Haben sie auch Material gegen Landesminister und Landes – Senatoren erhalten? Etwa durch ihren eigenen Dienst? Haben sie den entsprechenden Sachverhalt der zuständigen Bundespartei vorgetragen? Waren das Dinge, die die Lebensführung der Betroffenen berührten?

Wie hat dann die zuständige Bundespartei auf die jeweilige Landespartei eingewirkt? Oder haben sie als Präsident Parteikarrieren verhindert? Gelten nach ihren Erfahrungen bei Politikern andere Maßstäbe, als sie etwa bei ihnen selbst gegolten haben? Sie sind als politischer Beamter in den einstweiligen Ruhestand versetzt worden, weil bei einem Autounfall eine "Bekannte" fahrlässig getötet wurde? Gibt es solche Verwicklungen auch in der Politik? Bei vielen Politikern? Welche Verwicklungen sind das? Sind diese Politiker bekannt oder unbekannt?

Gibt es politische Beamte, die noch heute im gleichen, ja vielleicht höheren Rang tätig sind, obwohl sie der bis 1982 amtierenden Regierung damals schon besonders gedient haben? Wenn ja, wer ist das?

Gibt es auch Staatssekretäre, die davon betroffen sind? In welcher Weise haben diese Beamten ganz besonders gedient? Mit welchen Politikern standen sie auf besonders gutem Fuß? Wußten sie als Präsident des Bundesamtes für Verfassungsschutz wirklich so wenig über die terroristische Szene? Oder hatten sie andere Gründe, diesen Eindruck zu erwecken?

Vor langer Zeit, vor über zwanzig Jahren, war zu lesen, daß deutsche Nachrichtendienste Geld an Journalisten fließen ließen, um gut "behandelt" zu werden? Sind dies immer noch bekannte Journalisten? Oder haben sie sogar eine bundesweite Karriere gemacht? Welche Entscheidungen sind über diese Journalisten beeinflußt worden? Wie ist das Bild in der Öffentlichkeit verzerrt worden? Haben deutsche Nachrichtendienste nie gegen die eigenen Politiker gearbeitet? Sind nie Dossiers über deutsche Politiker von deutschen Nachrichtendiensten angelegt worden? Über Politiker welcher Parteien? Oder etwa nur einer ganz bestimmten? Sind Politiker bespitzelt worden? Von den eigenen Nachrichtendiensten? Haben Nachrichtendienste auf diesem Weg Politik gemacht?

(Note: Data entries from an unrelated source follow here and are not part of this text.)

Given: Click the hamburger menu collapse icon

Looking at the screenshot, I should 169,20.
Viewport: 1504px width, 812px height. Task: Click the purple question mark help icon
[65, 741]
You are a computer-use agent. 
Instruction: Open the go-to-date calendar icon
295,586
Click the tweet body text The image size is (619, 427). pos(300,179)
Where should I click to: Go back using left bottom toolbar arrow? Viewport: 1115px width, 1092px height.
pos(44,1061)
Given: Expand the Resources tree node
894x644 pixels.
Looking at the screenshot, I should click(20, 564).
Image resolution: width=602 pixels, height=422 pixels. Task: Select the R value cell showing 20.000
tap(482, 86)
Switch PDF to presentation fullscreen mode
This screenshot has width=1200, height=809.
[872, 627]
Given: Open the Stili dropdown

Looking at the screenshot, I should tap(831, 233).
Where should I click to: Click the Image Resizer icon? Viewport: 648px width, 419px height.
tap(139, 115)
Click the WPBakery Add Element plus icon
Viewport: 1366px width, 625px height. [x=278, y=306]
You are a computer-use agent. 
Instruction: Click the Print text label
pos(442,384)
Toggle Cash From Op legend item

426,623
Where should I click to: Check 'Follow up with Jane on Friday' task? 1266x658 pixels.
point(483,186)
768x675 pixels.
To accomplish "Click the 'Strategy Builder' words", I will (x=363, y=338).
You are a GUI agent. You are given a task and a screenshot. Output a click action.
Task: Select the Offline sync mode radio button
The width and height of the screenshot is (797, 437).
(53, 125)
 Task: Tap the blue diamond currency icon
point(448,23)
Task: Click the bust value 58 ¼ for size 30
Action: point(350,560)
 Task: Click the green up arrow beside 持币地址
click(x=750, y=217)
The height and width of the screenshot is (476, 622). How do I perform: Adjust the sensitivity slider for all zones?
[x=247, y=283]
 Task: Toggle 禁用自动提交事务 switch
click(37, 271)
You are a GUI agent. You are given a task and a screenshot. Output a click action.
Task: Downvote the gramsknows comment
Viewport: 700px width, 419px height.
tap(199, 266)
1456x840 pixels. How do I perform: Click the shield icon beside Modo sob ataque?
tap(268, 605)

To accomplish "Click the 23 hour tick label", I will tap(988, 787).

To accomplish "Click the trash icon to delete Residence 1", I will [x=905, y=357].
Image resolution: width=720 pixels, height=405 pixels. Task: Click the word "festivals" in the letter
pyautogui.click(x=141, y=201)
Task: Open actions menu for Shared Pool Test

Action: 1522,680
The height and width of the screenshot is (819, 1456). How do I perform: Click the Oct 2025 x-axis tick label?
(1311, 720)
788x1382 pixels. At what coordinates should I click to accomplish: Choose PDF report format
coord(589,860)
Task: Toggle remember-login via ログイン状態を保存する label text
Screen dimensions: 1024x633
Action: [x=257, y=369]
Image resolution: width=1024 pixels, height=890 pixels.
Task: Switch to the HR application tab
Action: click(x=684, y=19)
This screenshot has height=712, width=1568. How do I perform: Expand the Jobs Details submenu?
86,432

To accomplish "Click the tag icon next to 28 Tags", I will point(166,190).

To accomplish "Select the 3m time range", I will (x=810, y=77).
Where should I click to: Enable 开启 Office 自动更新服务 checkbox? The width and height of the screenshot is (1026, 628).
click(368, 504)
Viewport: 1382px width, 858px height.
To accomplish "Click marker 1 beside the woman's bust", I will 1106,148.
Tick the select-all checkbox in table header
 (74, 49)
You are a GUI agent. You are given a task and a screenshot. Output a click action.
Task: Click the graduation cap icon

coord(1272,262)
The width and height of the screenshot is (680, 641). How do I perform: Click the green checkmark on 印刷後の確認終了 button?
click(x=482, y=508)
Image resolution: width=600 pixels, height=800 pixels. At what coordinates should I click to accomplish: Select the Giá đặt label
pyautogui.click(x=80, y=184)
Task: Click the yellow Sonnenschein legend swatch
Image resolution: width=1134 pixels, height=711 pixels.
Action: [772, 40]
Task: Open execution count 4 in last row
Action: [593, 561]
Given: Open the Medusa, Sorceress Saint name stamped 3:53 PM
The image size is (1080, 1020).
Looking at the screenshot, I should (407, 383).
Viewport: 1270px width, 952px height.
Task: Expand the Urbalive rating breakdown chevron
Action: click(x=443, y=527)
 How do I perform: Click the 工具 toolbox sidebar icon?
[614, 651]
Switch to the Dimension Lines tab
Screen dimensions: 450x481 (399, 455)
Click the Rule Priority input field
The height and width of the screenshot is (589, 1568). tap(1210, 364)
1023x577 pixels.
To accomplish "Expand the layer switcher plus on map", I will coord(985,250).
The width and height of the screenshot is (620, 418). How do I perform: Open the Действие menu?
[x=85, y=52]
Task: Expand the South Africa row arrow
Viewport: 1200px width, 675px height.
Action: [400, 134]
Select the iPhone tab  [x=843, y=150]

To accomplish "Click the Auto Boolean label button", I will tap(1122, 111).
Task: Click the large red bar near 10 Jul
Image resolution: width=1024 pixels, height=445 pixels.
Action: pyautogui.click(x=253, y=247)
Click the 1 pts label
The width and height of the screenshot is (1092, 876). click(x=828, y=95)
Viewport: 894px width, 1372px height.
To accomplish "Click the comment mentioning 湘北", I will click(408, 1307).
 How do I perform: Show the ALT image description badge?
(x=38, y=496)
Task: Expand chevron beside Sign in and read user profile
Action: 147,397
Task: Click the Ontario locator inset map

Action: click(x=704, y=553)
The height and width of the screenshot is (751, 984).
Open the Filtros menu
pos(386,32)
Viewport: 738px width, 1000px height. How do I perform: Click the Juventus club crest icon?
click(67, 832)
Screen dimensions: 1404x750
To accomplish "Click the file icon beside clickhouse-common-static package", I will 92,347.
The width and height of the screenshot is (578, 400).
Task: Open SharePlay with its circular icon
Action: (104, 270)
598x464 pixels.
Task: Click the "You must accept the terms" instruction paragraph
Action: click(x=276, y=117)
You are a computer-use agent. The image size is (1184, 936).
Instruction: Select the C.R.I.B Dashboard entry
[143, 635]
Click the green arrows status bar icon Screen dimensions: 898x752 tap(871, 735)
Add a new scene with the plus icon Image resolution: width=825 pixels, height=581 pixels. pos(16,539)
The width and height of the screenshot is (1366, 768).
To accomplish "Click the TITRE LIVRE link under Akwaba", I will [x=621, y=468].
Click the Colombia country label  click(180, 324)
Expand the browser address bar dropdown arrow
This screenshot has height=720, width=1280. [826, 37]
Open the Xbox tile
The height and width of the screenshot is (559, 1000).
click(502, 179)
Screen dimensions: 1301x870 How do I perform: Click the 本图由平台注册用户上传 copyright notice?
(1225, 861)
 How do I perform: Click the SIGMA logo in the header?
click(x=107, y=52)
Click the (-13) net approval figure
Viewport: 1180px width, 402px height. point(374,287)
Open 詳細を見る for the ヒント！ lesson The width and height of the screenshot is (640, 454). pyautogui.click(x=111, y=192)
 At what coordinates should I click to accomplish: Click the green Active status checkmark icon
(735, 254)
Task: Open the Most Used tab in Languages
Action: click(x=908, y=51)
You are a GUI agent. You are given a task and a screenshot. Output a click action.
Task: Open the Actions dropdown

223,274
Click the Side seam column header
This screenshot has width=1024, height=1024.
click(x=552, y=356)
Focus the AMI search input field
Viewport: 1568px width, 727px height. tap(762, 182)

Angenommen, die Bundesrepublik wäre durch einen Sieg der Kommunisten in die DDR eingegliedert worden – was hätte eine "Sonderbehörde" zur Aufarbeitung der "BRD – Vergangenheit" in den Akten der westdeutschen Geheimdienste alles finden können?

Dinge, die Gegenstand obiger Fragen sind? Oder noch viel schlimmeres? Wären sogar Erkenntnisse über Morde westlicher Geheimdienste zu lesen gewesen? Morde, von denen auch heute noch bedeutende Politiker westlicher Staaten wissen müßten? Weil sie sogar früher selbst zu dem betreffenden Geheimdienst gehörten? Oder könnte diese "Sonderbehörde" gar etwas über Folterungen bei westlichen Diensten erfahren, die uns besonders nahe stehen? Über die Morddrohungen, mit denen man die Folteropfer zum Schweigen bringt? Über Waffenlieferungen und andere Formen der Einmischung nach Art der Iran –Contra – Affäre? Oder über Staatsstreiche, die von diesen Diensten initiiert wurden? Wo? Unter welchen Umständen? Und was würde die "Sonderbehörde" daraus machen, mit ihrer kommunistischen Pflicht zur Wahrheit? Mit ihrer Pflicht zur Agitation? Gerade um zu zeigen, wie verlogen die freiheitliche Demokratie nach ihrer Meinung ist? Der Traum von der Wiedervereinigung – wäre er nicht zum Alptraum geworden?

All diese Fragen können nicht beantwortet werden. Sie beschäftigen mich aber ganz besonders.“

Welche Eindrücke soll wohl der Leser gewinnen? Diese Fragen ohne Antworten sind sicher nicht ohne Grund geschrieben worden.

Die Antworten ergeben sich aus dem Zusammenhang.